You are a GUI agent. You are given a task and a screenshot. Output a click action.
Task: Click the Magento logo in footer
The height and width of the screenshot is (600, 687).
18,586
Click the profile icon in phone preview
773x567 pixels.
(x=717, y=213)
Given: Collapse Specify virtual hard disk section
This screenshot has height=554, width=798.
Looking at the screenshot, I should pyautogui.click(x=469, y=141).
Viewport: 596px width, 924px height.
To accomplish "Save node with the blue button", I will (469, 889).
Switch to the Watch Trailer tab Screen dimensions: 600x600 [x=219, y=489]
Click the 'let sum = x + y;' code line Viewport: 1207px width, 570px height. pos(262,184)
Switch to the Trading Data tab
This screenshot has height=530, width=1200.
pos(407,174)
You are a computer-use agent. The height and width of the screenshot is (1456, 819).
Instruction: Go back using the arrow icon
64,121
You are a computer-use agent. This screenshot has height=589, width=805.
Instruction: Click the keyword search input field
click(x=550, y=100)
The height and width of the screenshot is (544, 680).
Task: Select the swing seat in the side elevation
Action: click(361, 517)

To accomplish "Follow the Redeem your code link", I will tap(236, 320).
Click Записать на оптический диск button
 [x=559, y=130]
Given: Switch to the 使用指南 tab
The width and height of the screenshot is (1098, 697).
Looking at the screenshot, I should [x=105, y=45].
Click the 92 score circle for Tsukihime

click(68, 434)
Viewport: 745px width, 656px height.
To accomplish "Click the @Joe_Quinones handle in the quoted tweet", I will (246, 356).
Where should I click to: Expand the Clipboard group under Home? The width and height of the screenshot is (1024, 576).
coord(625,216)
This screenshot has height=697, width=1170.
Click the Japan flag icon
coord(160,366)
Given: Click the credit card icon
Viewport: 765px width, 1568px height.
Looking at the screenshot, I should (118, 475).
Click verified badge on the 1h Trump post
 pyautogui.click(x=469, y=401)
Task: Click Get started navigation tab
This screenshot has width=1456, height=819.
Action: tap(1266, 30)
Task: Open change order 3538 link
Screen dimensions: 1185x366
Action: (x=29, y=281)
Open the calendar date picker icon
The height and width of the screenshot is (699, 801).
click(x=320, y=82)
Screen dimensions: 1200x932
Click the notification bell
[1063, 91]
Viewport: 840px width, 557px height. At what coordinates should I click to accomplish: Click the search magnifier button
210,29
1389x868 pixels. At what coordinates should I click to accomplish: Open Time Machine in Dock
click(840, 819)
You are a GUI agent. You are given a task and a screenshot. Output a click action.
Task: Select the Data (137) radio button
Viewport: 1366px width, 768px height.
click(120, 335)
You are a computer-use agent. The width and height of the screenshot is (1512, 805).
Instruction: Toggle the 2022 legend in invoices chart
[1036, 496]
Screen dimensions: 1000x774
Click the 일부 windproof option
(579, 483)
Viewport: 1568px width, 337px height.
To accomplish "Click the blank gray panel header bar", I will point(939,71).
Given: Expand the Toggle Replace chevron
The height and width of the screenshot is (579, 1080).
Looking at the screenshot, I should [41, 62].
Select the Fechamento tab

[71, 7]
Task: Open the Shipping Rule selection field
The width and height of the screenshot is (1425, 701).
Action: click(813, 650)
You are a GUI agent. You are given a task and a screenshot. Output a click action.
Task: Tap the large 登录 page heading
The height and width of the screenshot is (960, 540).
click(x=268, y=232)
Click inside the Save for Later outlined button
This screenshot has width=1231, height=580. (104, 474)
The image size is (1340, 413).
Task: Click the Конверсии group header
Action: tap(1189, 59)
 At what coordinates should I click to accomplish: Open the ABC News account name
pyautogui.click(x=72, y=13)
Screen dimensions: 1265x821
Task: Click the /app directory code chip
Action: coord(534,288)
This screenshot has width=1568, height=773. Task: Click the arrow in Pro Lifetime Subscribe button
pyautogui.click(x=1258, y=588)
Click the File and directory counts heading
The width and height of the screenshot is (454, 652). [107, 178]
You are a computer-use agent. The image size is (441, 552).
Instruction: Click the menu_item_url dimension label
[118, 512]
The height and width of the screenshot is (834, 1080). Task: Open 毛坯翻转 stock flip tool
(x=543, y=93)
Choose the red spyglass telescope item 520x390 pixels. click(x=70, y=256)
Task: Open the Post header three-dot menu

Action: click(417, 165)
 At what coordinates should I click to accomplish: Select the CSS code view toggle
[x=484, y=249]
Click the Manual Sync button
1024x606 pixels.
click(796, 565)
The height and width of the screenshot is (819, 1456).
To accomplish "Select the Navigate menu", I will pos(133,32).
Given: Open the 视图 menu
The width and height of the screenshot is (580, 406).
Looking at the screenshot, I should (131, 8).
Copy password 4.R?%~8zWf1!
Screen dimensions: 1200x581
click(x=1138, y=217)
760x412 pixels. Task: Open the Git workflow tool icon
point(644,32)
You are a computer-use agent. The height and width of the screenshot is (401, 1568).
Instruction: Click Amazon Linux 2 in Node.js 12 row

------------------------------------------------------------

# [Problem]
In this exercise, repeat all entries exactly.

# [Output]
You are a GUI agent. You are given a task and a screenshot. Output a click action.
Task: Click the Magento logo in footer
The height and width of the screenshot is (600, 687).
18,586
Click the profile icon in phone preview
773x567 pixels.
(x=717, y=213)
Given: Collapse Specify virtual hard disk section
This screenshot has height=554, width=798.
Looking at the screenshot, I should pyautogui.click(x=469, y=141).
Viewport: 596px width, 924px height.
To accomplish "Save node with the blue button", I will (469, 889).
Switch to the Watch Trailer tab Screen dimensions: 600x600 [x=219, y=489]
Click the 'let sum = x + y;' code line Viewport: 1207px width, 570px height. pos(262,184)
Switch to the Trading Data tab
This screenshot has height=530, width=1200.
pos(407,174)
You are a computer-use agent. The height and width of the screenshot is (1456, 819).
Instruction: Go back using the arrow icon
64,121
You are a computer-use agent. This screenshot has height=589, width=805.
Instruction: Click the keyword search input field
click(x=550, y=100)
The height and width of the screenshot is (544, 680).
Task: Select the swing seat in the side elevation
Action: click(361, 517)

To accomplish "Follow the Redeem your code link", I will tap(236, 320).
Click Записать на оптический диск button
 [x=559, y=130]
Given: Switch to the 使用指南 tab
The width and height of the screenshot is (1098, 697).
Looking at the screenshot, I should [x=105, y=45].
Click the 92 score circle for Tsukihime

click(68, 434)
Viewport: 745px width, 656px height.
To accomplish "Click the @Joe_Quinones handle in the quoted tweet", I will (246, 356).
Where should I click to: Expand the Clipboard group under Home? The width and height of the screenshot is (1024, 576).
coord(625,216)
This screenshot has height=697, width=1170.
Click the Japan flag icon
coord(160,366)
Given: Click the credit card icon
Viewport: 765px width, 1568px height.
Looking at the screenshot, I should (118, 475).
Click verified badge on the 1h Trump post
 pyautogui.click(x=469, y=401)
Task: Click Get started navigation tab
This screenshot has width=1456, height=819.
Action: tap(1266, 30)
Task: Open change order 3538 link
Screen dimensions: 1185x366
Action: (x=29, y=281)
Open the calendar date picker icon
The height and width of the screenshot is (699, 801).
click(x=320, y=82)
Screen dimensions: 1200x932
Click the notification bell
[1063, 91]
Viewport: 840px width, 557px height. At what coordinates should I click to accomplish: Click the search magnifier button
210,29
1389x868 pixels. At what coordinates should I click to accomplish: Open Time Machine in Dock
click(840, 819)
You are a GUI agent. You are given a task and a screenshot. Output a click action.
Task: Select the Data (137) radio button
Viewport: 1366px width, 768px height.
click(120, 335)
You are a computer-use agent. The width and height of the screenshot is (1512, 805).
Instruction: Toggle the 2022 legend in invoices chart
[1036, 496]
Screen dimensions: 1000x774
Click the 일부 windproof option
(579, 483)
Viewport: 1568px width, 337px height.
To accomplish "Click the blank gray panel header bar", I will point(939,71).
Given: Expand the Toggle Replace chevron
The height and width of the screenshot is (579, 1080).
Looking at the screenshot, I should [41, 62].
Select the Fechamento tab

[71, 7]
Task: Open the Shipping Rule selection field
The width and height of the screenshot is (1425, 701).
Action: click(813, 650)
You are a GUI agent. You are given a task and a screenshot. Output a click action.
Task: Tap the large 登录 page heading
The height and width of the screenshot is (960, 540).
click(x=268, y=232)
Click inside the Save for Later outlined button
This screenshot has width=1231, height=580. (104, 474)
The image size is (1340, 413).
Task: Click the Конверсии group header
Action: tap(1189, 59)
 At what coordinates should I click to accomplish: Open the ABC News account name
pyautogui.click(x=72, y=13)
Screen dimensions: 1265x821
Task: Click the /app directory code chip
Action: coord(534,288)
This screenshot has width=1568, height=773. Task: Click the arrow in Pro Lifetime Subscribe button
pyautogui.click(x=1258, y=588)
Click the File and directory counts heading
The width and height of the screenshot is (454, 652). [107, 178]
You are a computer-use agent. The image size is (441, 552).
Instruction: Click the menu_item_url dimension label
[118, 512]
The height and width of the screenshot is (834, 1080). Task: Open 毛坯翻转 stock flip tool
(x=543, y=93)
Choose the red spyglass telescope item 520x390 pixels. click(x=70, y=256)
Task: Open the Post header three-dot menu

Action: click(417, 165)
 At what coordinates should I click to accomplish: Select the CSS code view toggle
[x=484, y=249]
Click the Manual Sync button
1024x606 pixels.
click(796, 565)
The height and width of the screenshot is (819, 1456).
To accomplish "Select the Navigate menu", I will pos(133,32).
Given: Open the 视图 menu
The width and height of the screenshot is (580, 406).
Looking at the screenshot, I should (131, 8).
Copy password 4.R?%~8zWf1!
Screen dimensions: 1200x581
click(x=1138, y=217)
760x412 pixels. Task: Open the Git workflow tool icon
point(644,32)
You are a computer-use agent. The height and width of the screenshot is (401, 1568).
Instruction: Click Amazon Linux 2 in Node.js 12 row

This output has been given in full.